__Exercise requirements__: Because the material must be preserved as it stands, copy every line exactly.
Content starts
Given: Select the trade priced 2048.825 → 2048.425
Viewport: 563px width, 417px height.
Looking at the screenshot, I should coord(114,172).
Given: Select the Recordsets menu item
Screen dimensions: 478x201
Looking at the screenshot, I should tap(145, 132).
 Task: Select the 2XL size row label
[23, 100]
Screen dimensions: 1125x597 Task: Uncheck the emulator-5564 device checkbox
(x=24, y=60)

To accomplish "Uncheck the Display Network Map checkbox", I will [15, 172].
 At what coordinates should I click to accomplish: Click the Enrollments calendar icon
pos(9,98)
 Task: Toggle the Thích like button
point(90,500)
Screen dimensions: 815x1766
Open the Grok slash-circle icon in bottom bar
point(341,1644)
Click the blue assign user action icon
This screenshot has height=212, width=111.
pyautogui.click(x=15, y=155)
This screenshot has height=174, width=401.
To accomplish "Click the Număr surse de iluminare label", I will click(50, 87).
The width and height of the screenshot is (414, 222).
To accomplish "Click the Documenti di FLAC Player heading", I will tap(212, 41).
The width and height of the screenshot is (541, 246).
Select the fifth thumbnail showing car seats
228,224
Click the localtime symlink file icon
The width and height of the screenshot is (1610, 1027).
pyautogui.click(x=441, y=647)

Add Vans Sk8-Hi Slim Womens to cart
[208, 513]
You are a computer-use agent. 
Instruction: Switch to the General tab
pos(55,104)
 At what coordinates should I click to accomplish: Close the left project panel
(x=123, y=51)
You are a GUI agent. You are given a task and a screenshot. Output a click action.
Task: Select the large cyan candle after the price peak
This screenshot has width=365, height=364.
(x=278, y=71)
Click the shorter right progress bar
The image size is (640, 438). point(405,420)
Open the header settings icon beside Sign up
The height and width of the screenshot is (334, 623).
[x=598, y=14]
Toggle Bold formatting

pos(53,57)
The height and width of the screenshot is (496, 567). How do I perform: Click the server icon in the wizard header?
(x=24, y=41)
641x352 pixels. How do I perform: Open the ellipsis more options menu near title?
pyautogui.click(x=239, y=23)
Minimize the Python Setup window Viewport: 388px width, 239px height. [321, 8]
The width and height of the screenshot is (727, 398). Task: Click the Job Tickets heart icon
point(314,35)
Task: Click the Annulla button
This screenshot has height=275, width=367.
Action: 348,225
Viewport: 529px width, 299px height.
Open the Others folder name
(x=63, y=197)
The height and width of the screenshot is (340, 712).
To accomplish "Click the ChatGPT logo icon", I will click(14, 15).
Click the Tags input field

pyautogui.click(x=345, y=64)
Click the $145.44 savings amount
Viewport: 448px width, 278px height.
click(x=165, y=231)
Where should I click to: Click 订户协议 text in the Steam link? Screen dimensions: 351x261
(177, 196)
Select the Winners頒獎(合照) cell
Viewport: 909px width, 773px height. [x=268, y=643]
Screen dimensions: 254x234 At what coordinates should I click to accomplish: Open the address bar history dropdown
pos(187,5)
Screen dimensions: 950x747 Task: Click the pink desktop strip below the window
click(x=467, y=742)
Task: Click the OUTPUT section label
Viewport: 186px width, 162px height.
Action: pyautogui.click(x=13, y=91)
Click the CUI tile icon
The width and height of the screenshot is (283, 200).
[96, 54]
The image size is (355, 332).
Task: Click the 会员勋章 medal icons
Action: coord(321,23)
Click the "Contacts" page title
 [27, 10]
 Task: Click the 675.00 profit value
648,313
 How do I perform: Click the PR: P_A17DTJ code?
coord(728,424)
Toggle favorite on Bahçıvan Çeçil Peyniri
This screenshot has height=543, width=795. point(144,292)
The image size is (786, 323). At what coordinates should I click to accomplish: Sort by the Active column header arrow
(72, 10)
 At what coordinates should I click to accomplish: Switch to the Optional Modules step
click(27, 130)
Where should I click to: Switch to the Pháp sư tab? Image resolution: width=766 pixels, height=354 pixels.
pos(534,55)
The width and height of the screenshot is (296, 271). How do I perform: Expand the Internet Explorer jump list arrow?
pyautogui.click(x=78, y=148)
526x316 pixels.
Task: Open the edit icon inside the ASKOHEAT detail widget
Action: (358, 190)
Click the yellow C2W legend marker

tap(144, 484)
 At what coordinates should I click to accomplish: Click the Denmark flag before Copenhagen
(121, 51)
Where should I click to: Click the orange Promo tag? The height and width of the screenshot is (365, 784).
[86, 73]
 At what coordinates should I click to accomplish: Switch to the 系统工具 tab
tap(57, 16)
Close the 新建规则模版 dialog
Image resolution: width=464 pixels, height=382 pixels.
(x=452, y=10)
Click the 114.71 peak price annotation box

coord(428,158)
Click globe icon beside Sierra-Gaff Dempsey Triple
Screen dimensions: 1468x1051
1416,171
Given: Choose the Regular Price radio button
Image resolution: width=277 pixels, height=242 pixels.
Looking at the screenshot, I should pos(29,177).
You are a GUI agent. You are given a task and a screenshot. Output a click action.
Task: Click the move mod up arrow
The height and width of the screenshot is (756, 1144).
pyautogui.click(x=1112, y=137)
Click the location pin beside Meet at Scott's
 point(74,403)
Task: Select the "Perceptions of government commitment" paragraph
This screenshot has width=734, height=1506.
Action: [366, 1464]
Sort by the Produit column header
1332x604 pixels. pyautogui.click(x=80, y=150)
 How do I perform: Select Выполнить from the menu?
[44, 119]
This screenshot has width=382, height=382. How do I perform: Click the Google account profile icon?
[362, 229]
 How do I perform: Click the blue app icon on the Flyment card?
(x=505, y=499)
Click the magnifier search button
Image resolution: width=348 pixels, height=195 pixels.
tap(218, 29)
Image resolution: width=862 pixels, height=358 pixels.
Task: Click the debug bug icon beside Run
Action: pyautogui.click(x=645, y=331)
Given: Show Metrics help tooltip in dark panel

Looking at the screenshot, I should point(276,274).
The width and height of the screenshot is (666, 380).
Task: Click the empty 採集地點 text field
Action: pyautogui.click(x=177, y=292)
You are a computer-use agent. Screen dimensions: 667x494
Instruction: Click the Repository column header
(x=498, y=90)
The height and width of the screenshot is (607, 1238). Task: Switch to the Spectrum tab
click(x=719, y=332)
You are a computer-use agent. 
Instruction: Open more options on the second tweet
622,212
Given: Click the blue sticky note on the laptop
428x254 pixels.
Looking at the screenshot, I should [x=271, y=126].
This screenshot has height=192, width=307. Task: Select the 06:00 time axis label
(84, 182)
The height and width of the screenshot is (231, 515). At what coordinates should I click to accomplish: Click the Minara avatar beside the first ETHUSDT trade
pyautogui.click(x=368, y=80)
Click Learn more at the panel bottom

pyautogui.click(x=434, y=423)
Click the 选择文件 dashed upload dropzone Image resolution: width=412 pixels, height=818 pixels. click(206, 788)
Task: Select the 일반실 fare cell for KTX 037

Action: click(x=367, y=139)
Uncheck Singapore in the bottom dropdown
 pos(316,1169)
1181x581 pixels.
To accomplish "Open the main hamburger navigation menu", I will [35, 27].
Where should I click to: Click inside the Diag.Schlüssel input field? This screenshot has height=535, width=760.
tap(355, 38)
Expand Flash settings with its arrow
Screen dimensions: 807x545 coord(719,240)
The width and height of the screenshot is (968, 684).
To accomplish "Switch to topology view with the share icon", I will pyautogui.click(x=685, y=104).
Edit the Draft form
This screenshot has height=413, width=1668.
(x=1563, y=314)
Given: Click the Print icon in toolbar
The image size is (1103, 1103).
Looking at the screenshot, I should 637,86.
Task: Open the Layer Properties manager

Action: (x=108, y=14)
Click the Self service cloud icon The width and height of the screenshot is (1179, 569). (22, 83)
Content ends
__Response to this exercise__:
Given: Select the trade priced 2048.825 → 2048.425
Viewport: 563px width, 417px height.
Looking at the screenshot, I should coord(114,172).
Given: Select the Recordsets menu item
Screen dimensions: 478x201
Looking at the screenshot, I should tap(145, 132).
 Task: Select the 2XL size row label
[23, 100]
Screen dimensions: 1125x597 Task: Uncheck the emulator-5564 device checkbox
(x=24, y=60)

To accomplish "Uncheck the Display Network Map checkbox", I will [15, 172].
 At what coordinates should I click to accomplish: Click the Enrollments calendar icon
pos(9,98)
 Task: Toggle the Thích like button
point(90,500)
Screen dimensions: 815x1766
Open the Grok slash-circle icon in bottom bar
point(341,1644)
Click the blue assign user action icon
This screenshot has height=212, width=111.
pyautogui.click(x=15, y=155)
This screenshot has height=174, width=401.
To accomplish "Click the Număr surse de iluminare label", I will click(50, 87).
The width and height of the screenshot is (414, 222).
To accomplish "Click the Documenti di FLAC Player heading", I will tap(212, 41).
The width and height of the screenshot is (541, 246).
Select the fifth thumbnail showing car seats
228,224
Click the localtime symlink file icon
The width and height of the screenshot is (1610, 1027).
pyautogui.click(x=441, y=647)

Add Vans Sk8-Hi Slim Womens to cart
[208, 513]
You are a computer-use agent. 
Instruction: Switch to the General tab
pos(55,104)
 At what coordinates should I click to accomplish: Close the left project panel
(x=123, y=51)
You are a GUI agent. You are given a task and a screenshot. Output a click action.
Task: Select the large cyan candle after the price peak
This screenshot has width=365, height=364.
(x=278, y=71)
Click the shorter right progress bar
The image size is (640, 438). point(405,420)
Open the header settings icon beside Sign up
The height and width of the screenshot is (334, 623).
[x=598, y=14]
Toggle Bold formatting

pos(53,57)
The height and width of the screenshot is (496, 567). How do I perform: Click the server icon in the wizard header?
(x=24, y=41)
641x352 pixels. How do I perform: Open the ellipsis more options menu near title?
pyautogui.click(x=239, y=23)
Minimize the Python Setup window Viewport: 388px width, 239px height. [321, 8]
The width and height of the screenshot is (727, 398). Task: Click the Job Tickets heart icon
point(314,35)
Task: Click the Annulla button
This screenshot has height=275, width=367.
Action: 348,225
Viewport: 529px width, 299px height.
Open the Others folder name
(x=63, y=197)
The height and width of the screenshot is (340, 712).
To accomplish "Click the ChatGPT logo icon", I will click(14, 15).
Click the Tags input field

pyautogui.click(x=345, y=64)
Click the $145.44 savings amount
Viewport: 448px width, 278px height.
click(x=165, y=231)
Where should I click to: Click 订户协议 text in the Steam link? Screen dimensions: 351x261
(177, 196)
Select the Winners頒獎(合照) cell
Viewport: 909px width, 773px height. [x=268, y=643]
Screen dimensions: 254x234 At what coordinates should I click to accomplish: Open the address bar history dropdown
pos(187,5)
Screen dimensions: 950x747 Task: Click the pink desktop strip below the window
click(x=467, y=742)
Task: Click the OUTPUT section label
Viewport: 186px width, 162px height.
Action: pyautogui.click(x=13, y=91)
Click the CUI tile icon
The width and height of the screenshot is (283, 200).
[96, 54]
The image size is (355, 332).
Task: Click the 会员勋章 medal icons
Action: coord(321,23)
Click the "Contacts" page title
 [27, 10]
 Task: Click the 675.00 profit value
648,313
 How do I perform: Click the PR: P_A17DTJ code?
coord(728,424)
Toggle favorite on Bahçıvan Çeçil Peyniri
This screenshot has height=543, width=795. point(144,292)
The image size is (786, 323). At what coordinates should I click to accomplish: Sort by the Active column header arrow
(72, 10)
 At what coordinates should I click to accomplish: Switch to the Optional Modules step
click(27, 130)
Where should I click to: Switch to the Pháp sư tab? Image resolution: width=766 pixels, height=354 pixels.
pos(534,55)
The width and height of the screenshot is (296, 271). How do I perform: Expand the Internet Explorer jump list arrow?
pyautogui.click(x=78, y=148)
526x316 pixels.
Task: Open the edit icon inside the ASKOHEAT detail widget
Action: (358, 190)
Click the yellow C2W legend marker

tap(144, 484)
 At what coordinates should I click to accomplish: Click the Denmark flag before Copenhagen
(121, 51)
Where should I click to: Click the orange Promo tag? The height and width of the screenshot is (365, 784).
[86, 73]
 At what coordinates should I click to accomplish: Switch to the 系统工具 tab
tap(57, 16)
Close the 新建规则模版 dialog
Image resolution: width=464 pixels, height=382 pixels.
(x=452, y=10)
Click the 114.71 peak price annotation box

coord(428,158)
Click globe icon beside Sierra-Gaff Dempsey Triple
Screen dimensions: 1468x1051
1416,171
Given: Choose the Regular Price radio button
Image resolution: width=277 pixels, height=242 pixels.
Looking at the screenshot, I should pos(29,177).
You are a GUI agent. You are given a task and a screenshot. Output a click action.
Task: Click the move mod up arrow
The height and width of the screenshot is (756, 1144).
pyautogui.click(x=1112, y=137)
Click the location pin beside Meet at Scott's
 point(74,403)
Task: Select the "Perceptions of government commitment" paragraph
This screenshot has width=734, height=1506.
Action: [366, 1464]
Sort by the Produit column header
1332x604 pixels. pyautogui.click(x=80, y=150)
 How do I perform: Select Выполнить from the menu?
[44, 119]
This screenshot has width=382, height=382. How do I perform: Click the Google account profile icon?
[362, 229]
 How do I perform: Click the blue app icon on the Flyment card?
(x=505, y=499)
Click the magnifier search button
Image resolution: width=348 pixels, height=195 pixels.
tap(218, 29)
Image resolution: width=862 pixels, height=358 pixels.
Task: Click the debug bug icon beside Run
Action: pyautogui.click(x=645, y=331)
Given: Show Metrics help tooltip in dark panel

Looking at the screenshot, I should point(276,274).
The width and height of the screenshot is (666, 380).
Task: Click the empty 採集地點 text field
Action: pyautogui.click(x=177, y=292)
You are a computer-use agent. Screen dimensions: 667x494
Instruction: Click the Repository column header
(x=498, y=90)
The height and width of the screenshot is (607, 1238). Task: Switch to the Spectrum tab
click(x=719, y=332)
You are a computer-use agent. 
Instruction: Open more options on the second tweet
622,212
Given: Click the blue sticky note on the laptop
428x254 pixels.
Looking at the screenshot, I should [x=271, y=126].
This screenshot has height=192, width=307. Task: Select the 06:00 time axis label
(84, 182)
The height and width of the screenshot is (231, 515). At what coordinates should I click to accomplish: Click the Minara avatar beside the first ETHUSDT trade
pyautogui.click(x=368, y=80)
Click Learn more at the panel bottom

pyautogui.click(x=434, y=423)
Click the 选择文件 dashed upload dropzone Image resolution: width=412 pixels, height=818 pixels. click(206, 788)
Task: Select the 일반실 fare cell for KTX 037

Action: click(x=367, y=139)
Uncheck Singapore in the bottom dropdown
 pos(316,1169)
1181x581 pixels.
To accomplish "Open the main hamburger navigation menu", I will [35, 27].
Where should I click to: Click inside the Diag.Schlüssel input field? This screenshot has height=535, width=760.
tap(355, 38)
Expand Flash settings with its arrow
Screen dimensions: 807x545 coord(719,240)
The width and height of the screenshot is (968, 684).
To accomplish "Switch to topology view with the share icon", I will pyautogui.click(x=685, y=104).
Edit the Draft form
This screenshot has height=413, width=1668.
(x=1563, y=314)
Given: Click the Print icon in toolbar
The image size is (1103, 1103).
Looking at the screenshot, I should 637,86.
Task: Open the Layer Properties manager

Action: (x=108, y=14)
Click the Self service cloud icon The width and height of the screenshot is (1179, 569). (22, 83)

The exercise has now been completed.